:: GIVEN PROBLEM ::
Extract every line from the entries below that contains the string "Task".

start DATA TO USE

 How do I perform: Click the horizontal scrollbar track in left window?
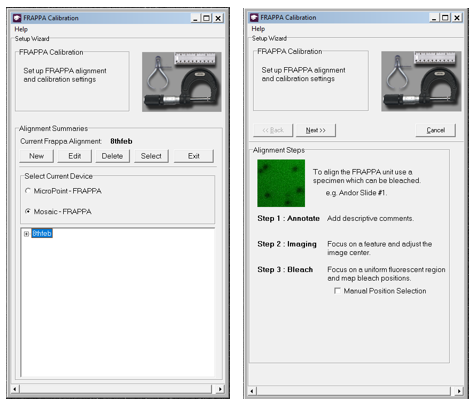coord(115,389)
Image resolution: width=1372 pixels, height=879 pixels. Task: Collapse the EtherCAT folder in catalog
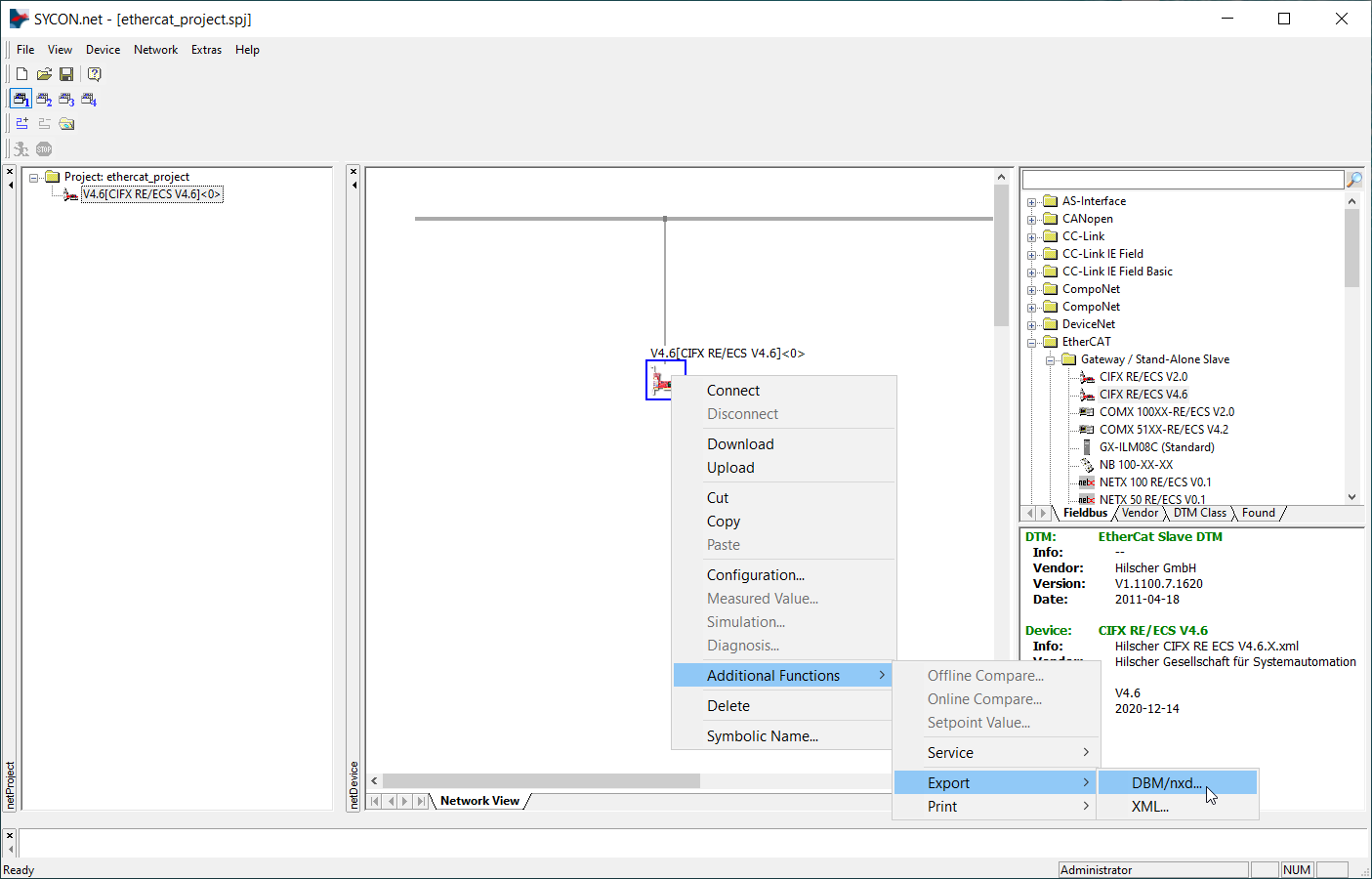[x=1032, y=343]
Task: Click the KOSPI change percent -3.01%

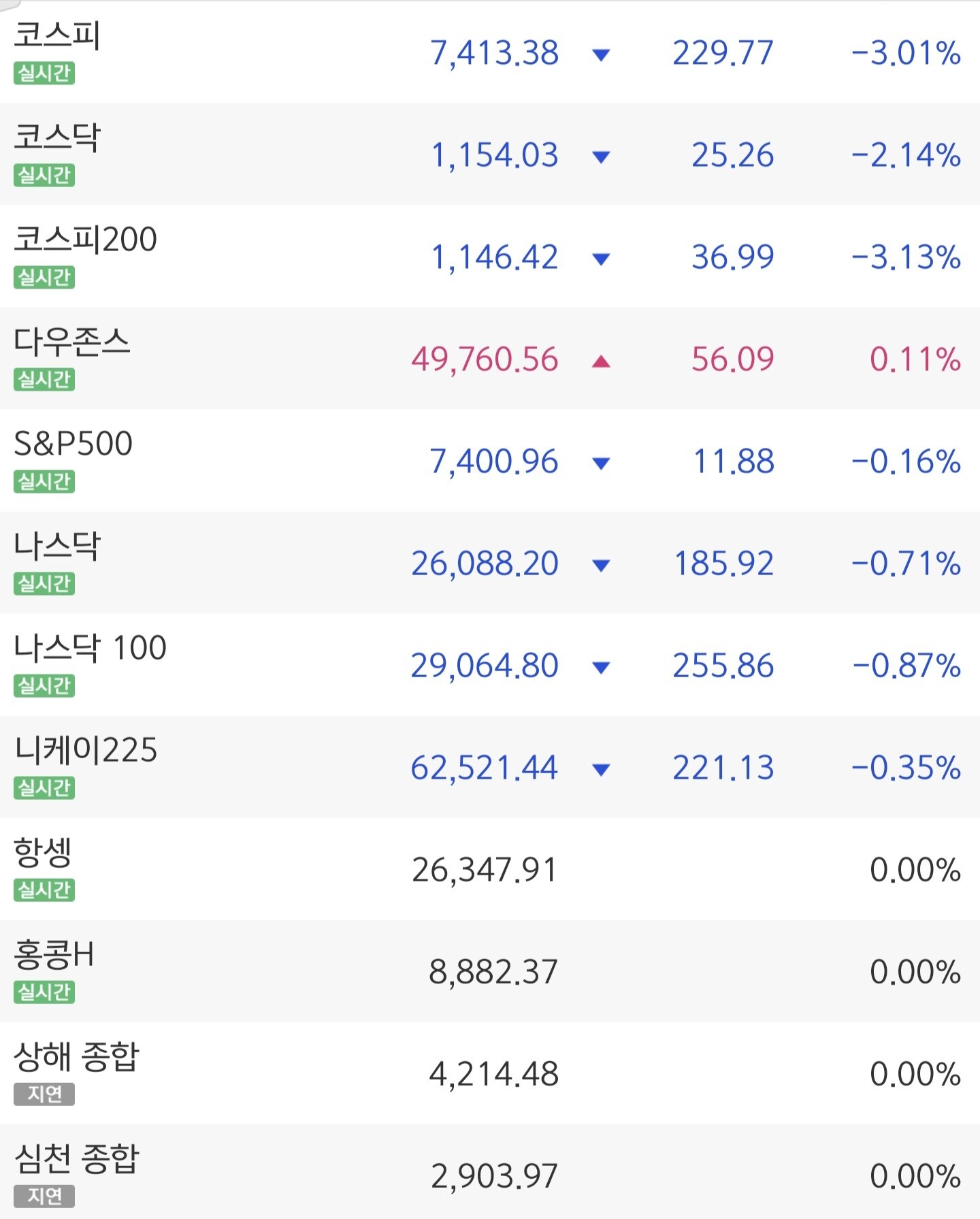Action: tap(906, 53)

end DATA TO USE

:: EXERCISE ANSWER ::
Image resolution: width=1372 pixels, height=879 pixels. Task: Collapse the EtherCAT folder in catalog
Task: Click the KOSPI change percent -3.01%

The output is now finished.